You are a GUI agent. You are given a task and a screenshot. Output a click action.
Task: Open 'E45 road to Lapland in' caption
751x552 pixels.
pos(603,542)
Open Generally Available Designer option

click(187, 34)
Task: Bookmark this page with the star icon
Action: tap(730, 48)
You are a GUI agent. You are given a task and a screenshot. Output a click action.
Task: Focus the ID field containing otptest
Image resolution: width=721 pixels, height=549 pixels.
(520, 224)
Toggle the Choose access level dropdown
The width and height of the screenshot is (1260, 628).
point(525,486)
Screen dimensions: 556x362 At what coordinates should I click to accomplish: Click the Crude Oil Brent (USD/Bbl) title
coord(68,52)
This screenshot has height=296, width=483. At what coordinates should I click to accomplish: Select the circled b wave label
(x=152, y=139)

...

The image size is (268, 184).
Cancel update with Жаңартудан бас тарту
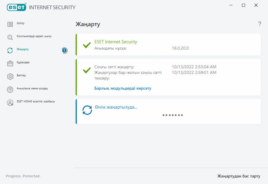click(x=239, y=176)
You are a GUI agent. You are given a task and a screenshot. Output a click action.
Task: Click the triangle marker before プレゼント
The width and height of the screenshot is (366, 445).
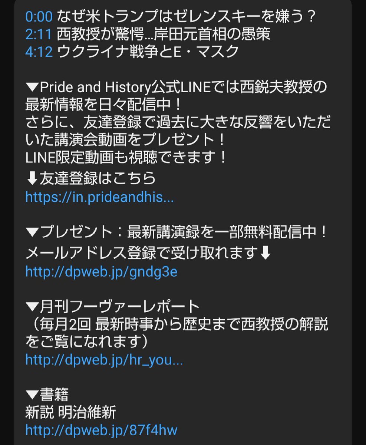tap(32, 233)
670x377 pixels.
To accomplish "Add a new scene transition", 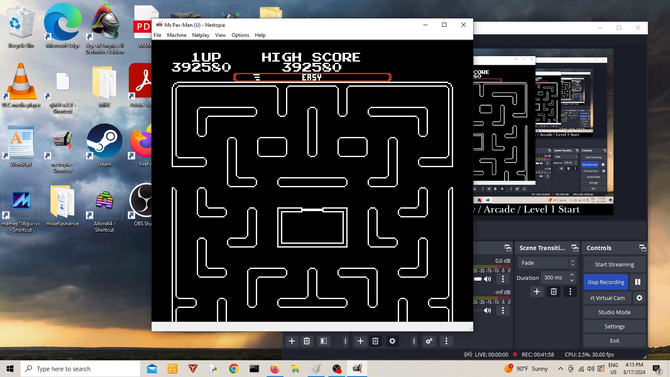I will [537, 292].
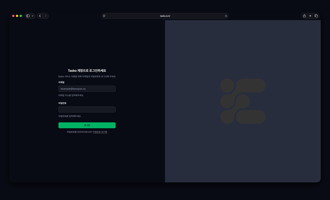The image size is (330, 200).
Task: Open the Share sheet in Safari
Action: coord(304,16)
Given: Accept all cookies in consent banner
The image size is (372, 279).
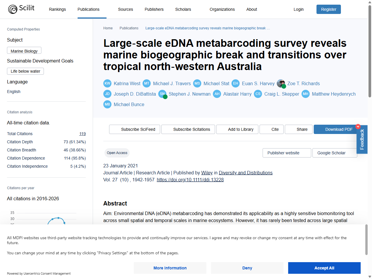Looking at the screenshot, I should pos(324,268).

---

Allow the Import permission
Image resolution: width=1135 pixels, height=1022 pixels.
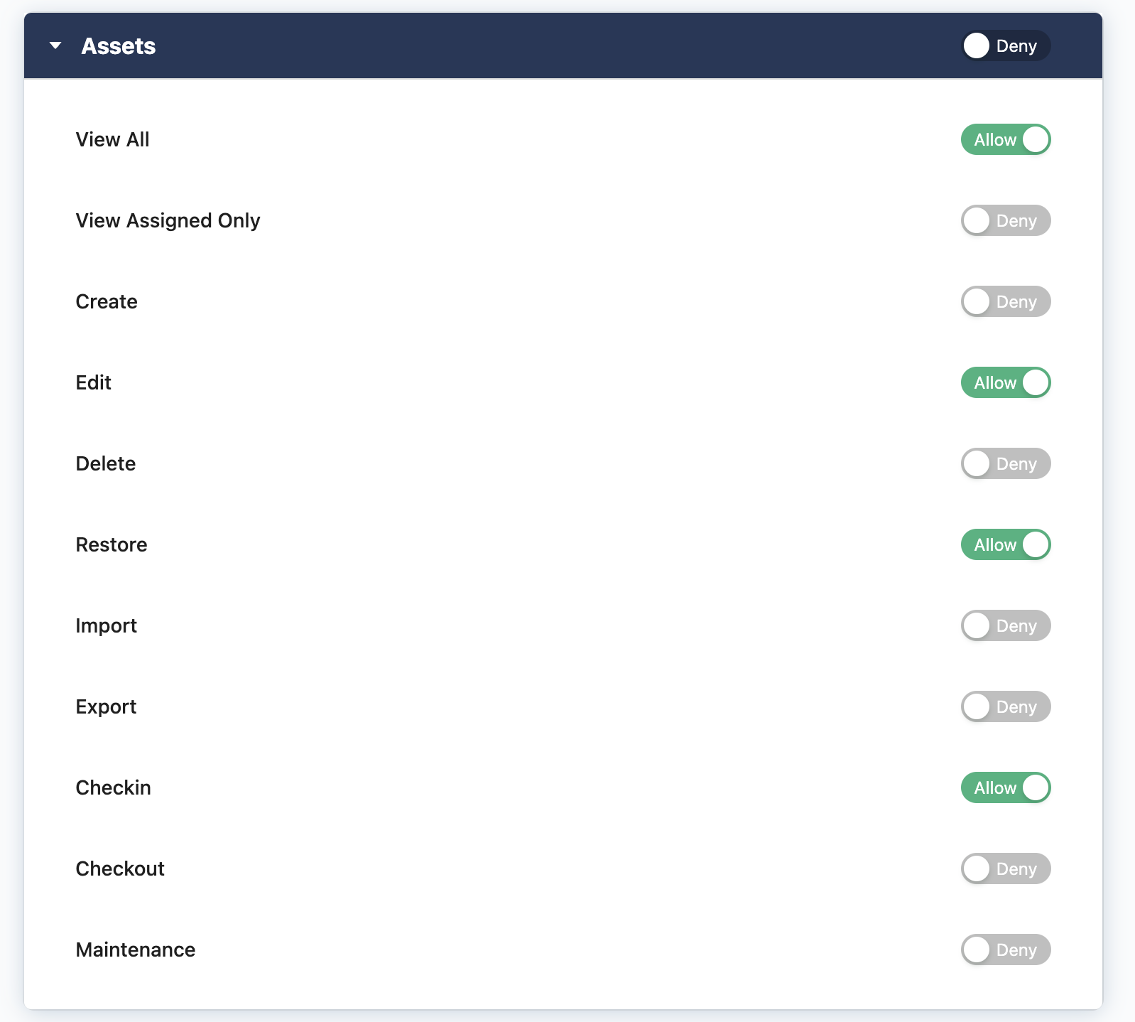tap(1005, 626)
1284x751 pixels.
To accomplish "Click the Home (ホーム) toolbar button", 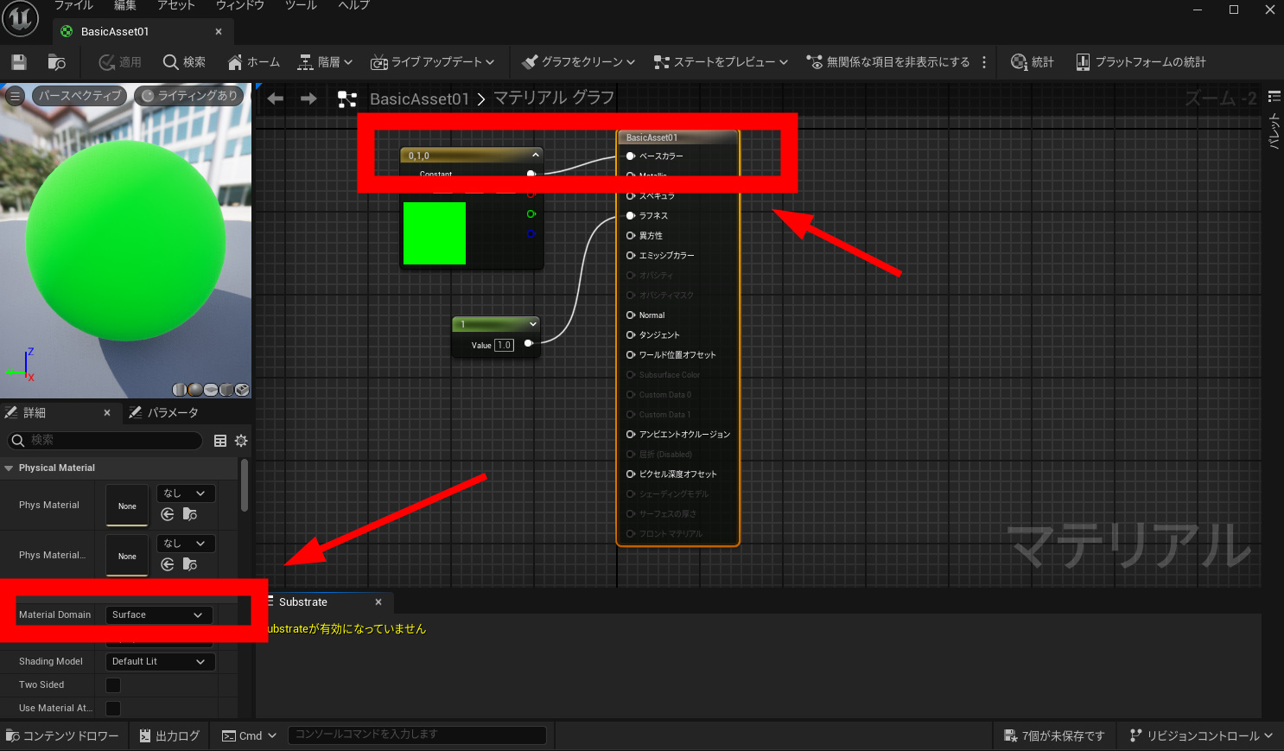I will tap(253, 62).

What you need to do:
Reproduce exactly the lines above from the line with "751x552 pixels." to the line with "Task: Focus the ID field containing otptest", including both, and add nothing.

Exercise result:
751x552 pixels.
pos(603,542)
Open Generally Available Designer option

click(187, 34)
Task: Bookmark this page with the star icon
Action: tap(730, 48)
You are a GUI agent. You are given a task and a screenshot. Output a click action.
Task: Focus the ID field containing otptest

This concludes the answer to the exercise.